Os grandes antigos guerreiros foram aprisionados, selecionados artificialmente e enveredaram em duas dolorosas e desonrosas direções: ou feitos de galos de briga; ou ornamentados biologicamente para entreter esquisitos. Verne, infelizmente e para aumento de seu castigo, chegara justo nesse trágico ponto da história Betta. Era um peixe coloridinho, que habitava um aquário minúsculo, imperado por um estranho tirano que usava óculos, aparelho e passava horas de seu ocioso dia olhando peixinhos. Solitário aos olhos humanos, o que restava ao pobre Betta Verne era se comunicar através de seu biológico e não retirado complexo mecanismo de comunicação, que permitia o ter interações com outros indivíduos tais quais em todo o mundo. E assim seguiu a vida a pobre alma de Júlio Verne, num aquário solitário e minúsculo. se comunicando com todo um mundo invisível e mudo.
Nos meios Betta, diferentemente do que se pode pensar da inocência dos peixes, nada havia de pacífico e submisso. Os betas, durante todo esse momento de domínio, protestavam silenciosamente. Por isso acabaram por ganhar fama de agressivos na contemporaneidade; mas o que se passava de fato era um movimento de desobediência civil. Nesse meio revoltoso Verne cresceu e amadureceu. Como boa reencarnação, o peixe herdou o brilhantismo e a imaginação do homem, e adulto, o Betta Verne era um esplêndido pensador.
Um certo dia, entediado e revoltoso, Verne decide concretizar e sistematizar todo seu pensamento. Numa celebre data, que até hoje ressoa na historiografia Betta, o célebre peixe-reencarnação escreve e transmite o “manifesto naturalista”. Neste, ele basicamente revoga a posição original de sua espécie, e clama para que haja um movimento mais ostensivo para o enfim esperado retorno à natureza. Celebremente: “Os homens, complexados e impotentes, precisam de máquinas e tecnologia; nós Betta não, nascemos prontos para no estabelecer sem subterfúgios. Viva a natureza! E se for para viver sem ela, que nos matemos em cativeiro!”.

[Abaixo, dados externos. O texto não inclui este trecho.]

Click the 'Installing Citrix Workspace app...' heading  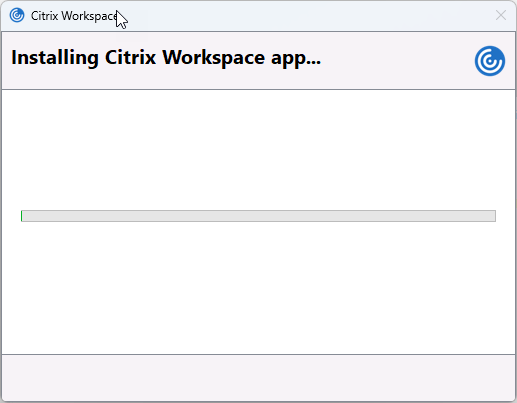tap(166, 58)
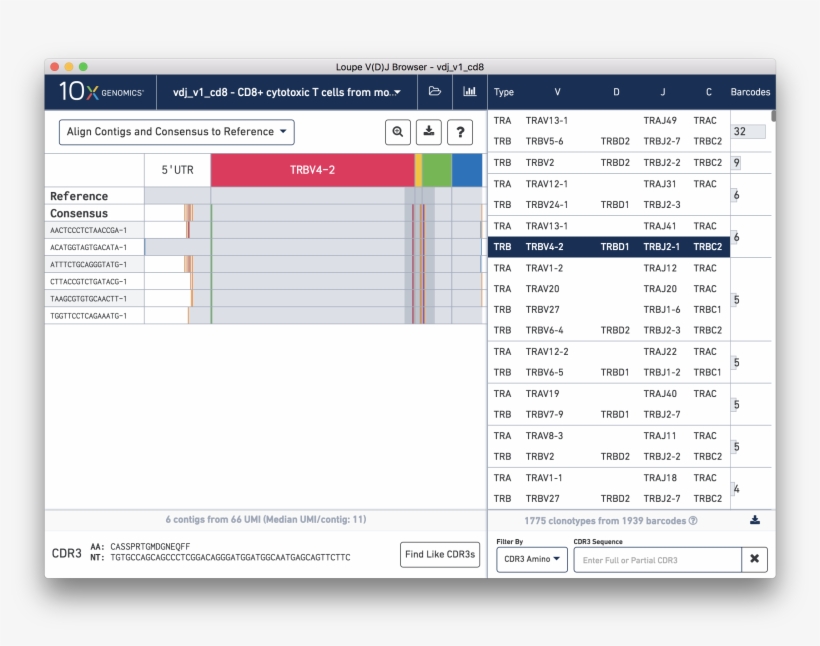The height and width of the screenshot is (646, 820).
Task: Open the help question mark icon
Action: 460,132

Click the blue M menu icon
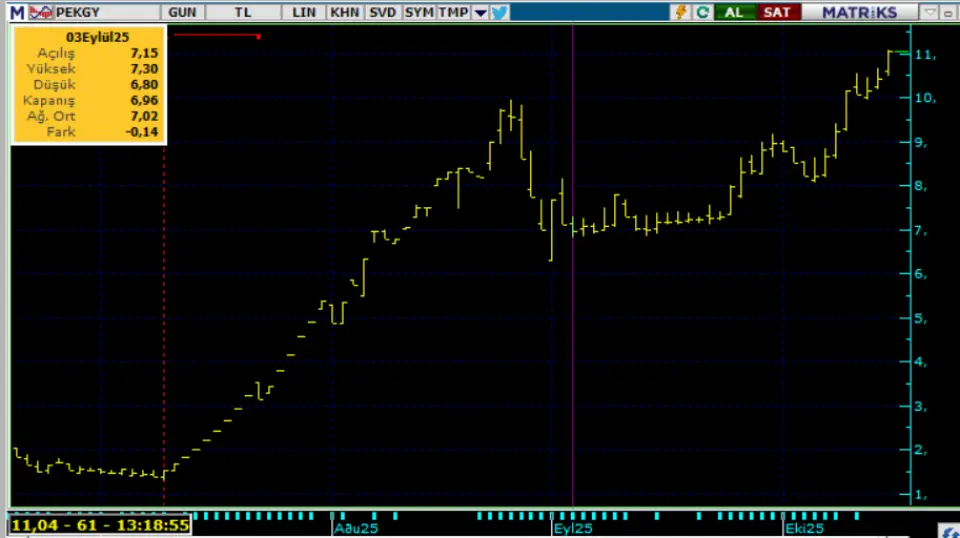coord(17,12)
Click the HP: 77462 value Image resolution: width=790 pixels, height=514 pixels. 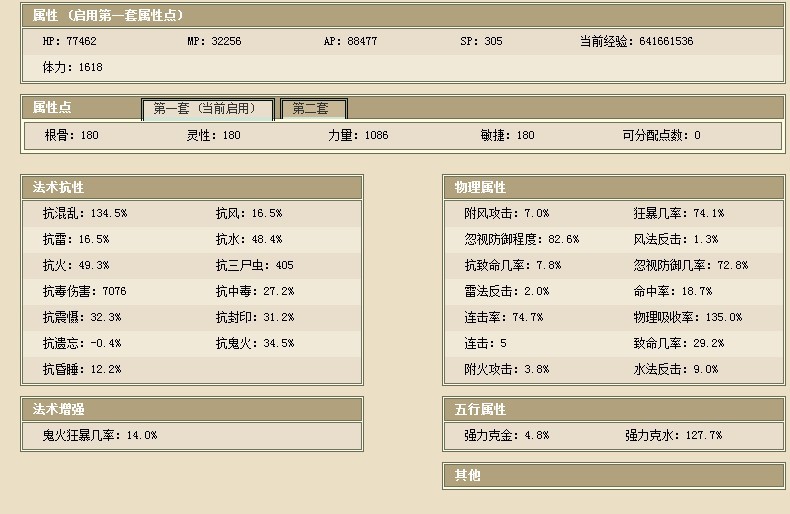coord(69,42)
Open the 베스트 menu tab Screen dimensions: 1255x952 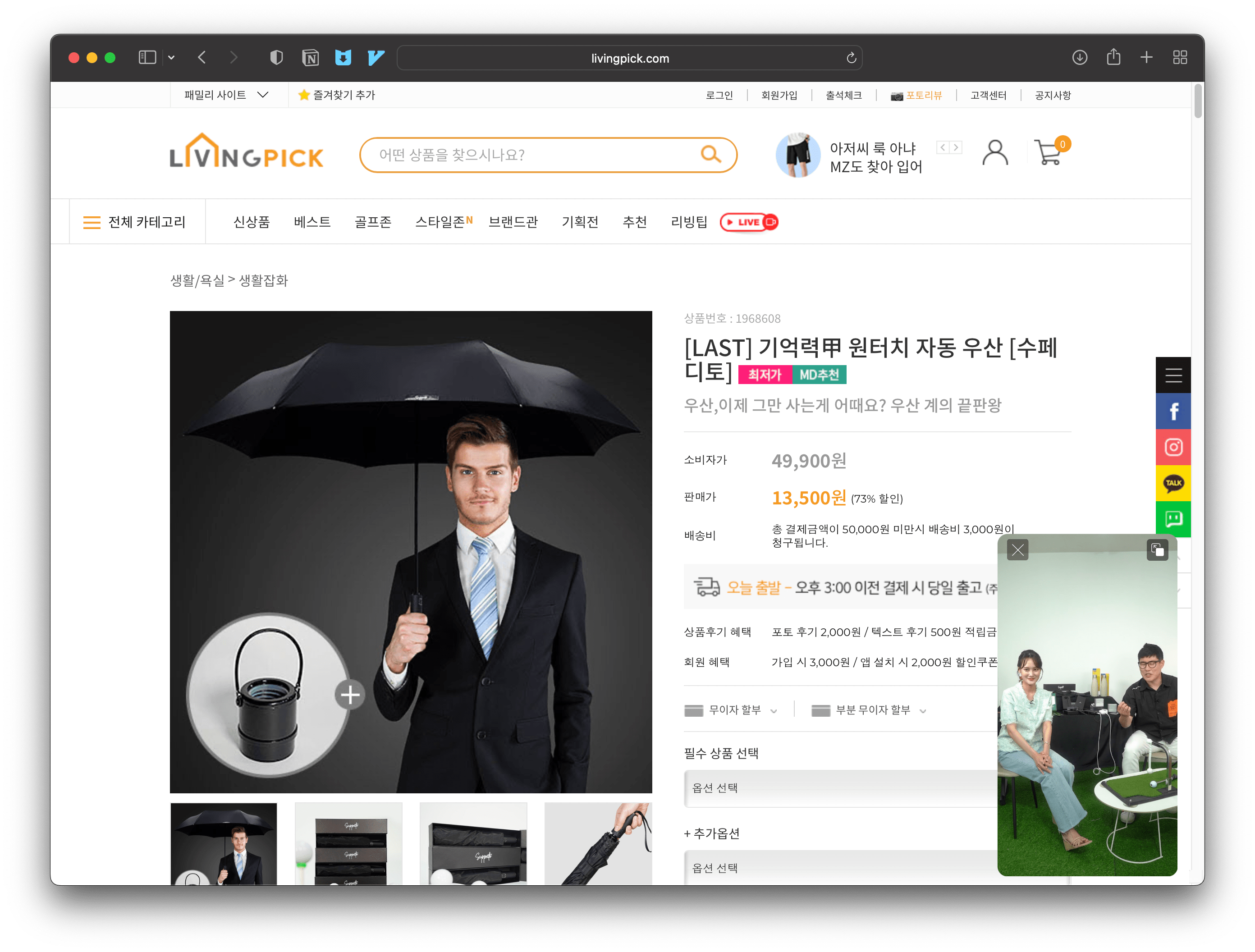click(x=312, y=222)
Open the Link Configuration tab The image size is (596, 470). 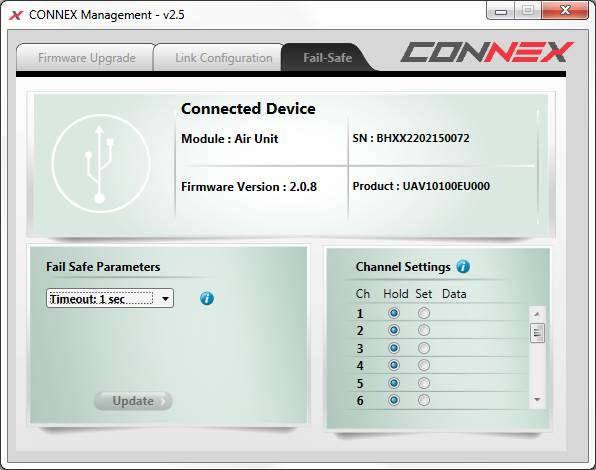point(223,58)
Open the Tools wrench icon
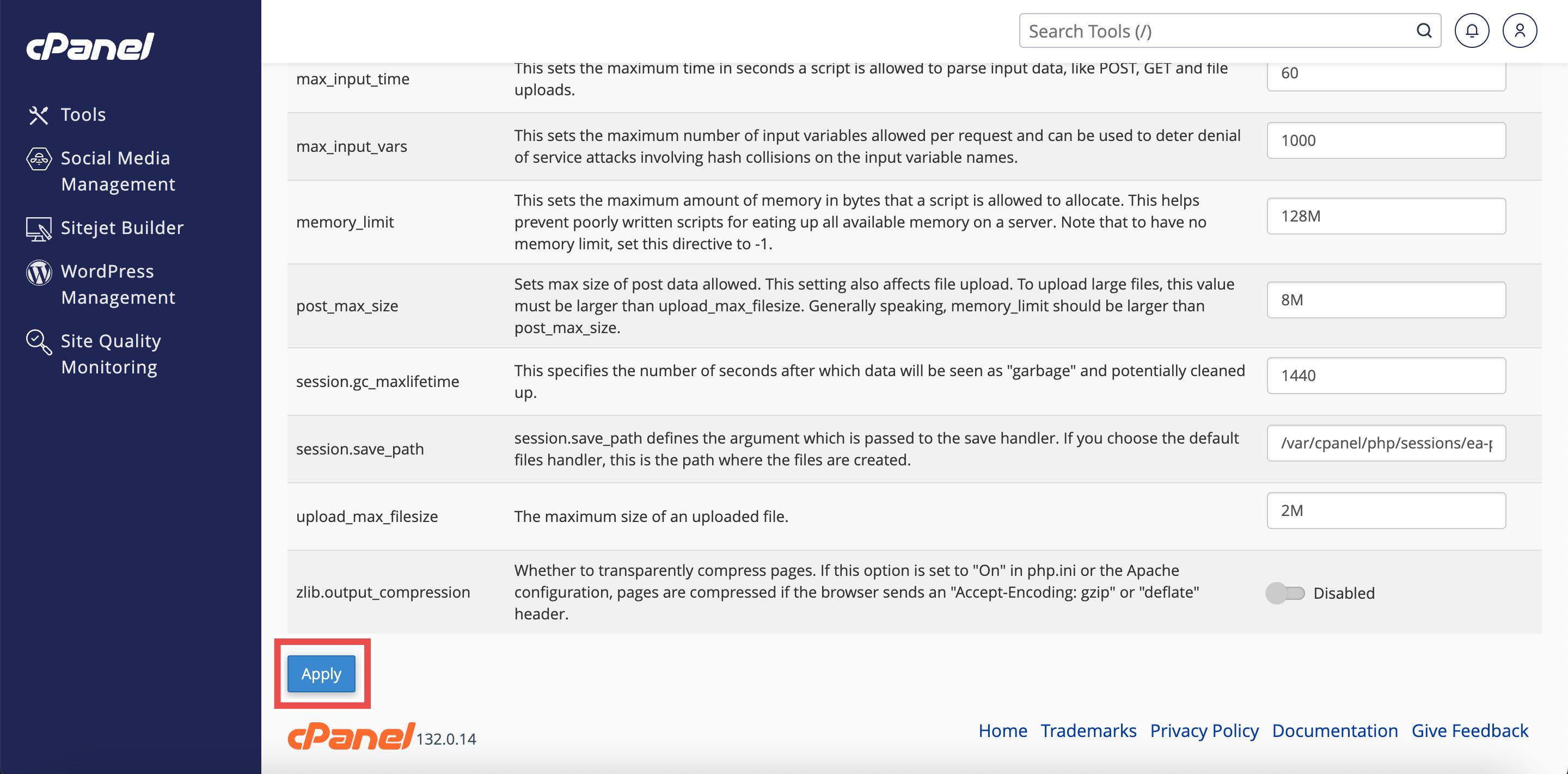 tap(38, 115)
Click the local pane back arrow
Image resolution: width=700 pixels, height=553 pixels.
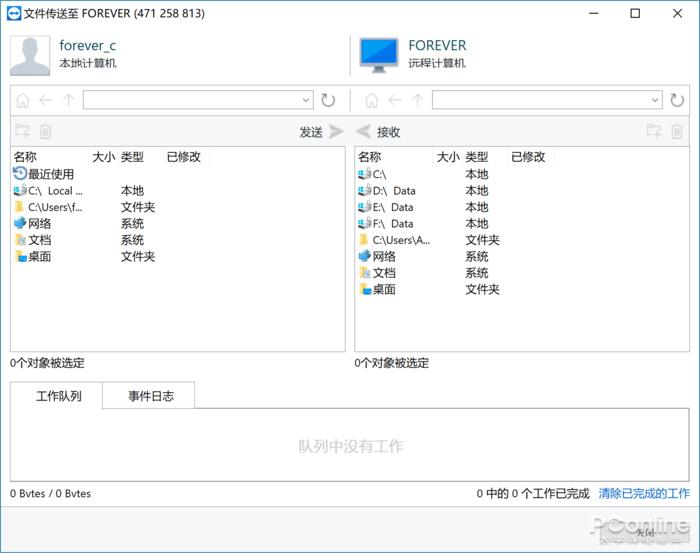(x=45, y=100)
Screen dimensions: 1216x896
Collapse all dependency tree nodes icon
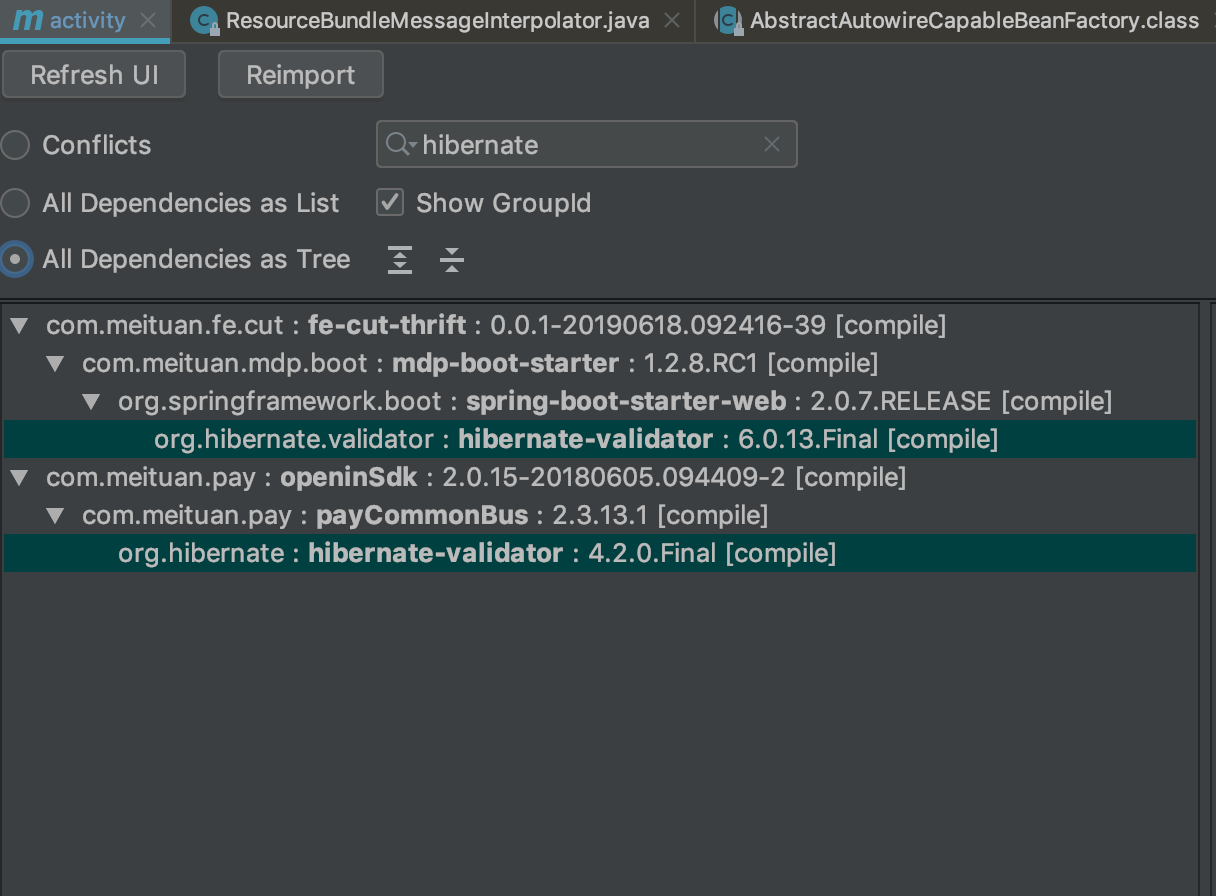[x=452, y=259]
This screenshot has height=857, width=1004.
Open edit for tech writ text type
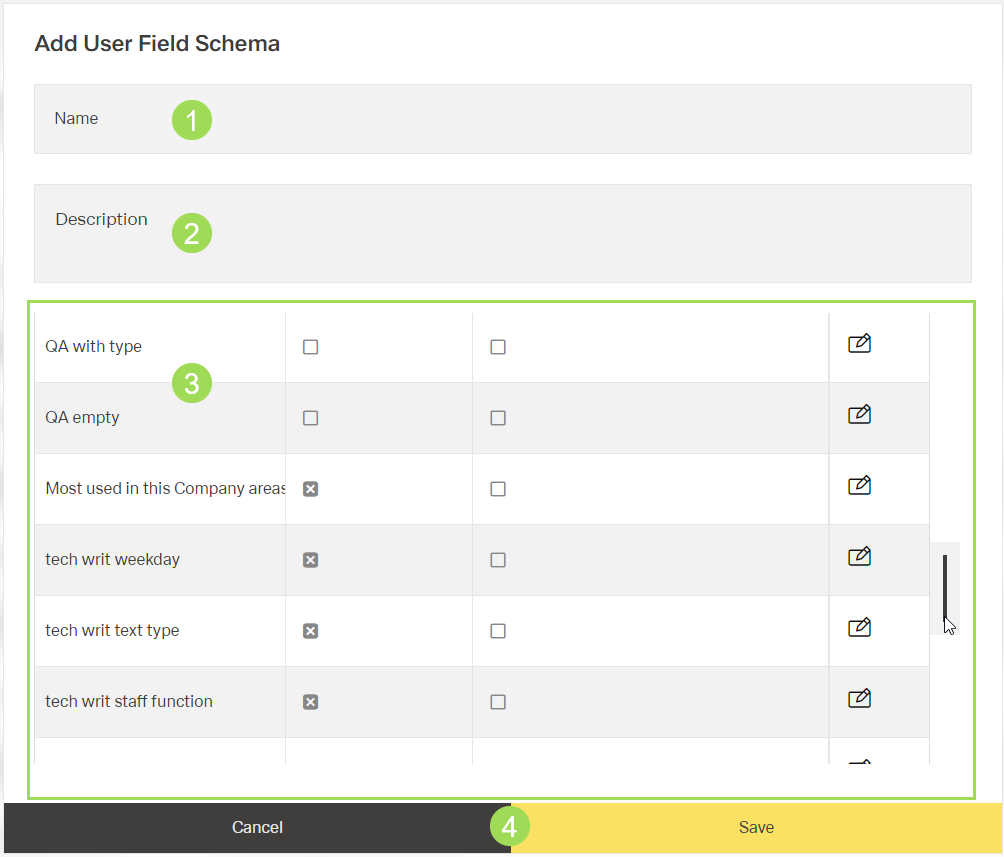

Pode parecer um pouco agressivo demais, mas desde tal publicação os Bettas confabulam planos estruturados em silêncio. Alguns de fato se mataram, diante a percepção consciente da desonra histórica em que vivem. Esse não era o objetivo de Betta Verne, sim um acidente esperado que ousou declarar. O real fim se faz a cada dia. Cada vez mais os peixes Bettas desaparecem misteriosamente. Aonde estão? O que planejam? São perguntas que só a mente revolucionária, antiprogressista e naturalista de Betta Verne poderia definir com precisão.
A efeito de “spoiler”, como tem circulado pelos meios não convencionais da informação, sabe-se que os fugitivos andam formando revoadas e algo grande está por vir. Steve Spielberg, em sua expedição ao Fosso das Marianas, até chegou a declarar algo interessante. Ele alega, extraoficialmente, ter visto um cardume de Bettas, ironicamente a 20 mil léguas submarinas. Será que, já em breve tempo, os Bettas dominarão o mundo e o “retornarão à natureza”?